▼▼▼

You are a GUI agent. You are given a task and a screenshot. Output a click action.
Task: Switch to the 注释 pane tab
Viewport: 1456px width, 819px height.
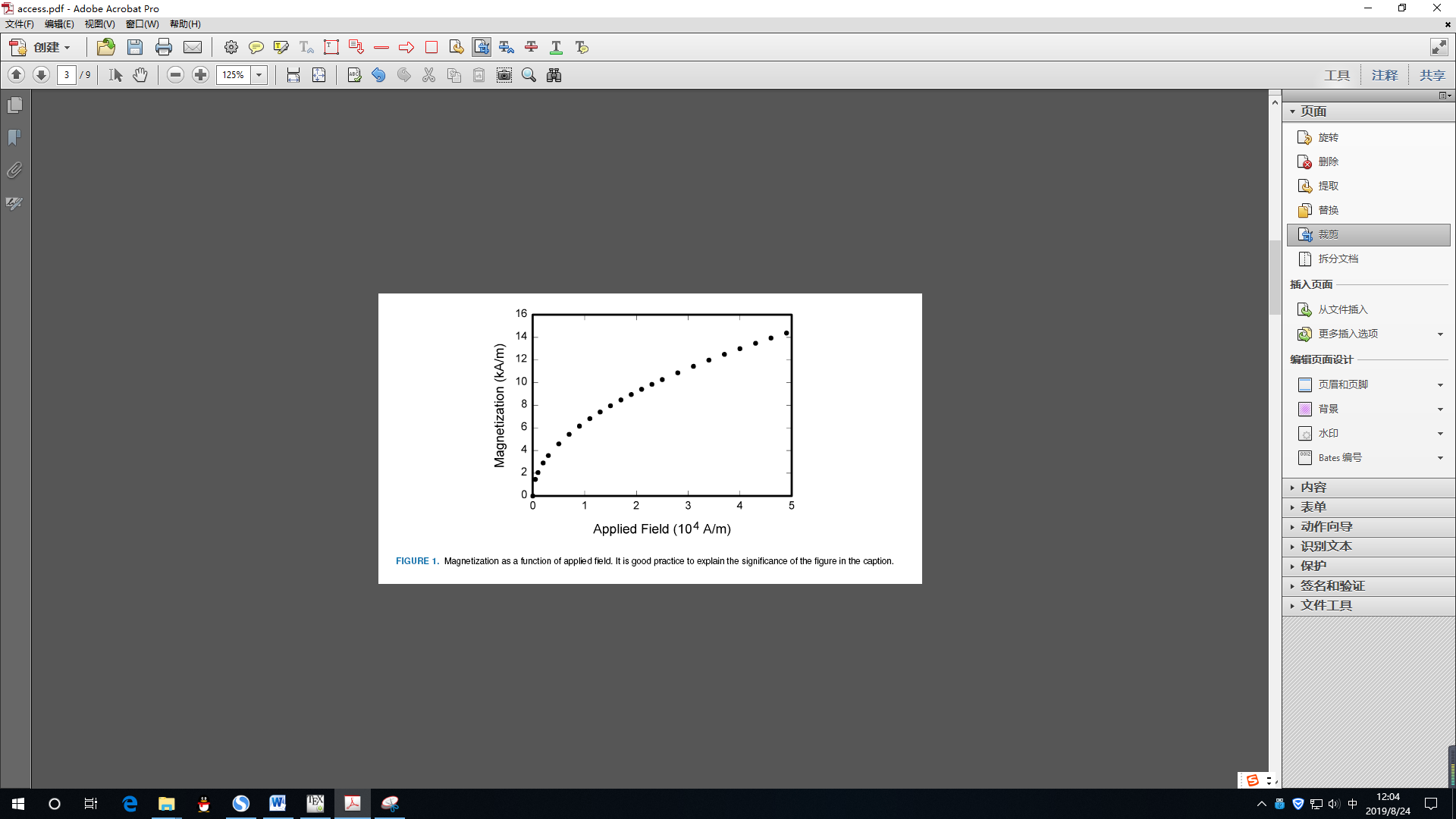click(1384, 75)
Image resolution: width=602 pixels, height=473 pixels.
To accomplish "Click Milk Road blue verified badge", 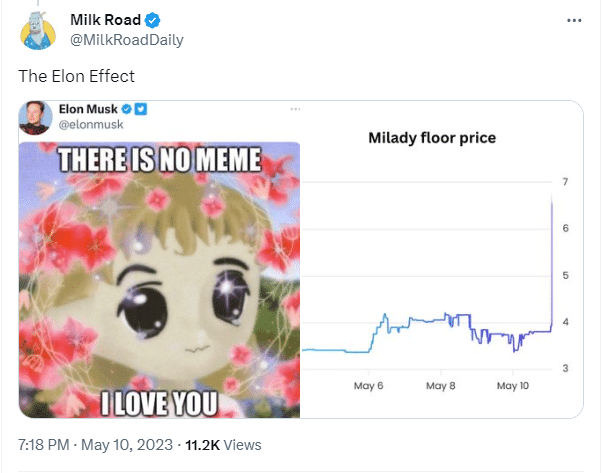I will click(x=152, y=20).
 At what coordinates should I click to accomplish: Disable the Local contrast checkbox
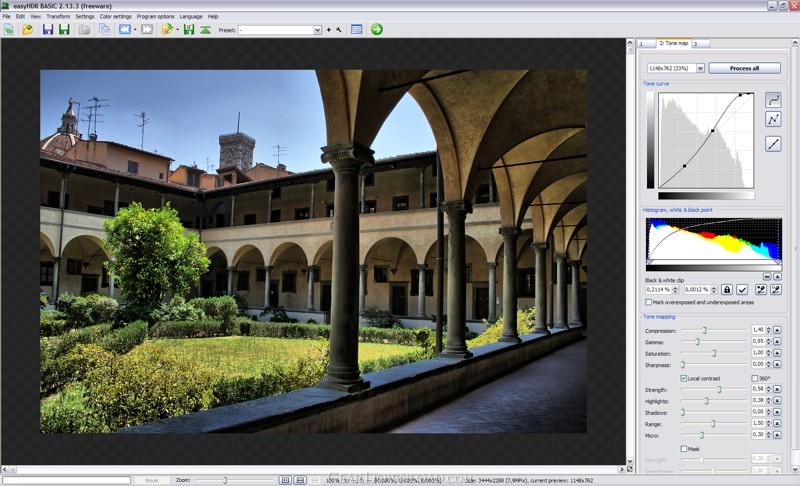684,378
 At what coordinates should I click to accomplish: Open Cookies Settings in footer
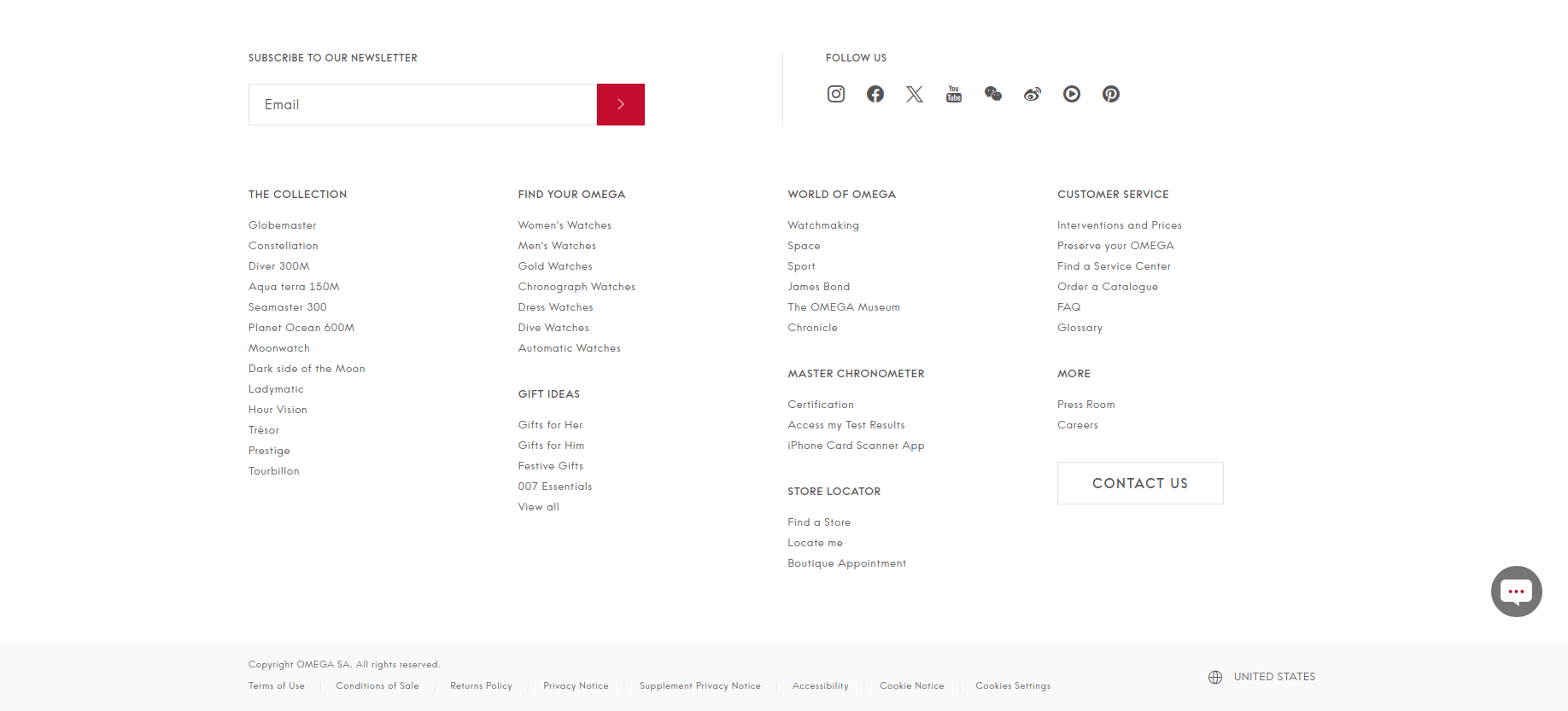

▲▲▲

Rewrite the items from the line containing "At what coordinates should I click to accomplish: Disable" through the end, changing "checkbox" to "toggle" and leaving everything else unchanged. Give back only those lines, without the pictures.

 At what coordinates should I click to accomplish: Disable the Local contrast toggle
684,378
 At what coordinates should I click to accomplish: Open Cookies Settings in footer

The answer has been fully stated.